STATED TASK
Reproduce without changes the section of the court's exhaustion ruling below that starts with the words containing "When considering exhaustion" and ends with "by the Board).".

SUPPLIED TEXT
★ ★ ★ ★ ★ ★ ★

When considering exhaustion in the context of a parole violator in Pennsylvania, as is the case here, a petitioner must first challenge the Board's decision to recommit him as a parole violator by filing an administrative appeal to the Board itself within thirty days of the mailing date of the Board's order. 61 Pa. C.S.A. § 6113(d); 37 Pa. Code § 73.1(a). Thereafter, the petitioner must follow that administrative appeal with an appeal to the Pennsylvania Commonwealth Court. See 42 Pa. C.S.A. § 763(a); see also Bronson v. Com. Bd. of Probation and Parole, 421 A.2d 1021, 1025-26 (Pa. 1980) (concluding that the Commonwealth Court had jurisdiction over the appeal from a parole revocation decision made by the Board).

If a petitioner is unsuccessful at the Commonwealth Court, he then must seek allowance of appeal with the Pennsylvania Supreme Court. 42 Pa. C.S.A. § 724; see also McMahon v. Pennsylvania Bd. of Probation and Parole, 470 A.2d 1337 (Pa. 1983). A petitioner's claims are not deemed exhausted unless and until he seeks review from the Pennsylvania Supreme Court. Williams v. Wynder, 232 Fed.Appx. 177, 181 (3d Cir. 2007) (holding that the petitioner was required to exhaust his available state remedies by filing a petition for allowance of appeal in the Pennsylvania Supreme Court following the Commonwealth Court's adverse decision).

In this case, Petitioner has not alleged that he satisfied the exhaustion requirements either in the Petition or in the Traverse. While the pending Motion to Dismiss includes a letter showing that he pursued administrative relief, Petitioner does not indicate in his Traverse that he ever appealed the Board's adverse decision to the Commonwealth Court or the Pennsylvania Supreme Court. Furthermore, a search for Petitioner's name on the electronic dockets of the Pennsylvania Commonwealth Court and Pennsylvania Supreme Court does not return any results. See https://ujsportal.pacourts.us/CaseSearch. This Court takes judicial notice of those dockets, which demonstrate that Petitioner did not file any appeals in those courts challenging the Board's decision.

As such, Petitioner has not exhausted his state court remedies as to any federal constitutional claim upon which he seeks relief in this habeas action, and it would be futile for him to attempt to do so now because the time to do so has long since expired. Consequently, the claims raised in the Petition are procedurally defaulted for purposes of federal habeas review, see O'Sullivan, 526 U.S. at 848 (A petitioner who fails to properly present federal claims to a state court in a timely fashion under state law rules procedurally defaults those claims), and cannot be reviewed unless Petitioner can demonstrate “cause for the default and actual prejudice as a result of the alleged violation of federal law” or “that failure to consider the claims will result in a fundamental miscarriage of justice.” Coleman v. Thompson, 501 U.S. 722, 750 (1991). As Petitioner has not demonstrated the sort of cause or prejudice necessary to forgive this procedural default, nor demonstrated a fundamental miscarriage of justice, the Petition should be dismissed for his failure to exhaust state court remedies.

★ ★ ★ ★ ★ ★ ★

GIVEN MATERIAL
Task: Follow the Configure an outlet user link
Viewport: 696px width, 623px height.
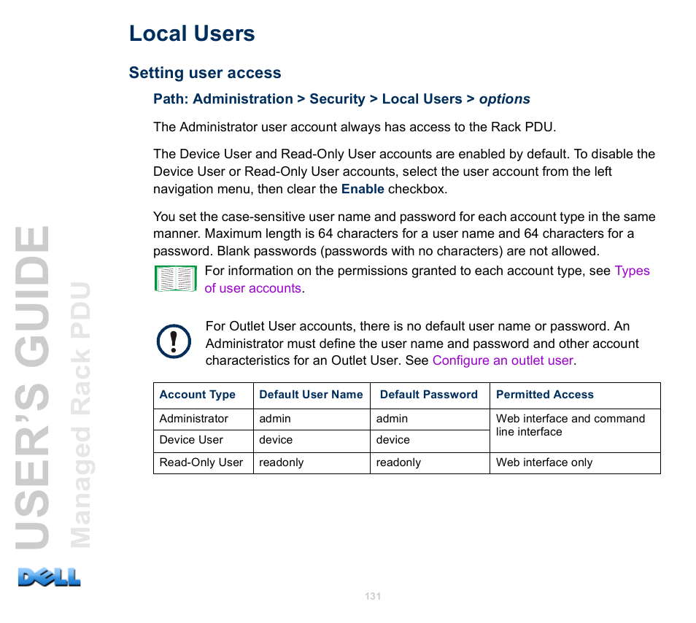Action: 503,360
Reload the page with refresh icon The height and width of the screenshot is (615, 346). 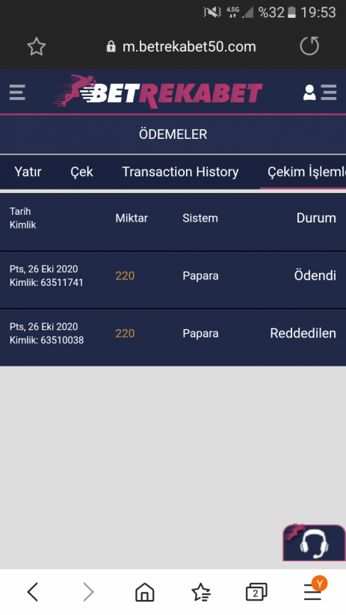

★ ★ ★ ★ ★ ★ ★

THE RESULT
When considering exhaustion in the context of a parole violator in Pennsylvania, as is the case here, a petitioner must first challenge the Board's decision to recommit him as a parole violator by filing an administrative appeal to the Board itself within thirty days of the mailing date of the Board's order. 61 Pa. C.S.A. § 6113(d); 37 Pa. Code § 73.1(a). Thereafter, the petitioner must follow that administrative appeal with an appeal to the Pennsylvania Commonwealth Court. See 42 Pa. C.S.A. § 763(a); see also Bronson v. Com. Bd. of Probation and Parole, 421 A.2d 1021, 1025-26 (Pa. 1980) (concluding that the Commonwealth Court had jurisdiction over the appeal from a parole revocation decision made by the Board).